For cancer patients and those at risk, the NHS Long Term Plan includes commitments to:
- review the breast screening service to look at how to increase screening uptake and introduce new technologies
- the use of personalised and risk stratified screening for the earlier diagnosis of cancers
- access to the right expertise and support, for all patients, including those with secondary cancers, including a Clinical Nurse Specialist or other support worker
- potentially offering patients more personalised treatment options
Baroness Delyth Morgan, Chief Executive at Breast Cancer Now, said:
We’re encouraged by the promise of the NHS Long Term Plan to harness research progress to improve cancer outcomes, and now await the detail of how this will be turned into action. But to ensure these promises can be delivered, it’s absolutely essential that they are now matched by a detailed and fully-funded cancer workforce plan.

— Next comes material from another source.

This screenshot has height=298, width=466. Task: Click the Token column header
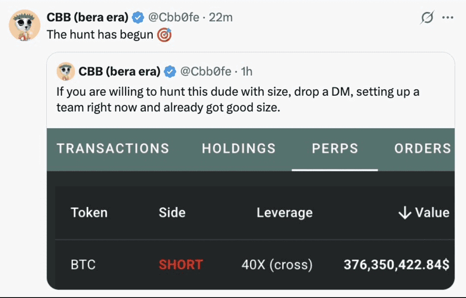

Today’s Long Term Plan outlines tangible steps that could make a huge difference to the diagnosis, treatment and care of breast cancer patients. In particular, the much-needed commitments to increase the uptake of breast screening and realise the potential of more personalised screening could now help prevent thousand more deaths from breast cancer in the future.
We’re also delighted to see some recognition of the needs of patients living with incurable metastatic breast cancer and a commitment to meet them through access to dedicated Clinical Nurse Specialists or support workers for all. We need to do so much more on metastatic breast cancer, and, while it’s encouraging the Government has listened to this patient group, the delivery of this promise now represents a critical first step to improving their quality of life.
While some key questions remain, this plan offers hope for a truly world-class NHS at a time of unprecedented challenge. But to ensure we now take these opportunities, we must also invest in the NHS’s backbone: its dedicated, passionate and expert workforce. To deliver these aims to detect breast cancer earlier, we simply have to see sustained investment in the breast imaging and diagnostic workforce, which is already at crisis point.
As the plan now moves from ambition to action, we look forward to working with NHS England, the Government and Cancer Alliances to do all we can to prevent more breast cancers, detect the disease earlier and treat it more effectively at every stage.